Many of these drinks are best lost to history, with bizarre combinations of ingredients that result in drinks that sound like they’d have served no other purpose beyond getting the drinker as drunk as possible as quickly as possible. There are champagne cocktails that you’d never make with actual champagne, given the wine’s cost and how most people at least appreciate its flavor. Many drinks in the 1800s were topped with port, a fortified, often sweet wine that would have added color and alcohol but would have run through the flavor of the cocktail beneath like a rhinoceros on amphetamines. And all the eggs … there are some exceptions, to be sure, like a proper egg nog at the holidays, but I cannot see the appeal of mixed drinks with whole eggs in them, warm or cold.
Imbibe! is definitely not a book for every tippler, as it is, pun intended, rather dry in parts. Many of these drinks are antiquated, often lost to history, or only recently seeing a resurgence in interest because of the spread of artisan cocktail bars (which are, unfortunately, likely among the businesses most hurt by our government’s failed response to the pandemic). Some of the ingredients Wondrich identifies in original recipes are no longer available, or extremely difficult to find, and he has to recommend modern substitutes, which is fine but also would raise the question of whether we’re simply better off consuming cocktails and punches designed with those modern ingredients in mind. I’ve read enough about distilled spirits, especially rum, that I approached this book with more history of reading about this sort of thing – and perhaps a bit more specific interest in the makeup of some of the drinks. If you enjoy a good collins or sling, or are interested in the way flavors may or may not combine to create something novel in a glass, Imbibe! is as impeccably researched as you’ll find.
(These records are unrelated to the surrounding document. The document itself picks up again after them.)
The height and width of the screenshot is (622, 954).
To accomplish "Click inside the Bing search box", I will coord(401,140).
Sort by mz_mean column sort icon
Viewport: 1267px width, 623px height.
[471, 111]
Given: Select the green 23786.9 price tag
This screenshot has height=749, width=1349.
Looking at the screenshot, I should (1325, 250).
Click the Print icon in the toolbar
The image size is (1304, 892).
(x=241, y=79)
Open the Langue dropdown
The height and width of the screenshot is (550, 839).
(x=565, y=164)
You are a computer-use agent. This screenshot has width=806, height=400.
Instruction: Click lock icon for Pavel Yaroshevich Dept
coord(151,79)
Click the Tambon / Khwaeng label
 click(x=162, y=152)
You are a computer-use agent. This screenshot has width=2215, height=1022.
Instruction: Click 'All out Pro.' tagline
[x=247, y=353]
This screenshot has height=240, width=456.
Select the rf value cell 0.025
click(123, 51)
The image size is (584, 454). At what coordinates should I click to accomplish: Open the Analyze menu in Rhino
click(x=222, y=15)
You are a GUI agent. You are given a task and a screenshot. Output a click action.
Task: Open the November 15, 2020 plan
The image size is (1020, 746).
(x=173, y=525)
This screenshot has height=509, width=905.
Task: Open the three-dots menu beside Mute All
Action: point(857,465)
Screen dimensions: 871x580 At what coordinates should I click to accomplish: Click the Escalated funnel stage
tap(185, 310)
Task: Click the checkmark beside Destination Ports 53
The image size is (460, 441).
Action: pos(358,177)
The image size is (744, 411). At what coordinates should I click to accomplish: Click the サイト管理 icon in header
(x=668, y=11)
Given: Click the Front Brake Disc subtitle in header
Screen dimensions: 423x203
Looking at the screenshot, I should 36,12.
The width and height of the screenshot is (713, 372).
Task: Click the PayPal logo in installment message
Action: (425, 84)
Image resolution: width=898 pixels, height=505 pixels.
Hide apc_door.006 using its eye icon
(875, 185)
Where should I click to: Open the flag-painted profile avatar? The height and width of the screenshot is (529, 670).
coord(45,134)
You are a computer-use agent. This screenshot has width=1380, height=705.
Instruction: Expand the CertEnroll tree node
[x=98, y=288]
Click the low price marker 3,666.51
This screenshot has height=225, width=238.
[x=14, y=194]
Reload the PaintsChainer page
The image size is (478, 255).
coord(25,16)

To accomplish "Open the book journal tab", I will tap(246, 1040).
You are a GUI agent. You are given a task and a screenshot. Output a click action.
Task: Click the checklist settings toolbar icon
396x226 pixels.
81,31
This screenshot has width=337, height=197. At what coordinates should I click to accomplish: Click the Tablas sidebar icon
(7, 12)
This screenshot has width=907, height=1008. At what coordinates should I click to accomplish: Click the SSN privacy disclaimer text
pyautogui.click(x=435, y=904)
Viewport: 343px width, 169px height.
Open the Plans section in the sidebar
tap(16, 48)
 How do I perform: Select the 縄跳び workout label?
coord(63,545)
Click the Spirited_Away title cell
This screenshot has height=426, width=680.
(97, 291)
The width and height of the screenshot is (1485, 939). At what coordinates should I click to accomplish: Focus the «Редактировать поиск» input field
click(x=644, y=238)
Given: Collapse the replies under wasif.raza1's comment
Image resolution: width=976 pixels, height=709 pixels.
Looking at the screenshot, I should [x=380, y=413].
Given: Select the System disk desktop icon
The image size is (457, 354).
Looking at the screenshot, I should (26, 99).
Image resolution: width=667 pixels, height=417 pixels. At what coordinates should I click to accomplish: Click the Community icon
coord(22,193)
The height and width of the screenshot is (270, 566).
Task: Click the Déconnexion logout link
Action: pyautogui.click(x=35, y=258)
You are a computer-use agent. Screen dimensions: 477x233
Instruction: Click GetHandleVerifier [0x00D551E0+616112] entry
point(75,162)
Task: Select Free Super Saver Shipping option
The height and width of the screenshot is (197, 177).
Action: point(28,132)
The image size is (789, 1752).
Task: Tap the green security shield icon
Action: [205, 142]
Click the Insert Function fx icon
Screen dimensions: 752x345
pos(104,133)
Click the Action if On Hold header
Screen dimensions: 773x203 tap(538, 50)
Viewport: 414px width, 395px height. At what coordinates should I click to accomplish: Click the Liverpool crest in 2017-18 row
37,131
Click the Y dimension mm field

Next up: I’m playing catchup here on reviews but right now I’m reading the short story collection Addis Ababa Noir, edited by Booker Prize nominee Maaza Mengiste.
This is one of the books I always recommended to any of my beginning/young bartenders. It presents a baseline of knowledge for them to build upon. “The Joy of Mixology” by the late, great Gaz Regan is also another recommendation for those wanting to build up a foundation. Many modern day cocktail books are a collection of recipes with pictures of drinks you’d never bother placing a glass otherwise. The two aforementioned books explain why the drinks were/are built the way they are. I found when you understand that information, everything else falls in to place when you set out to create your own drinks.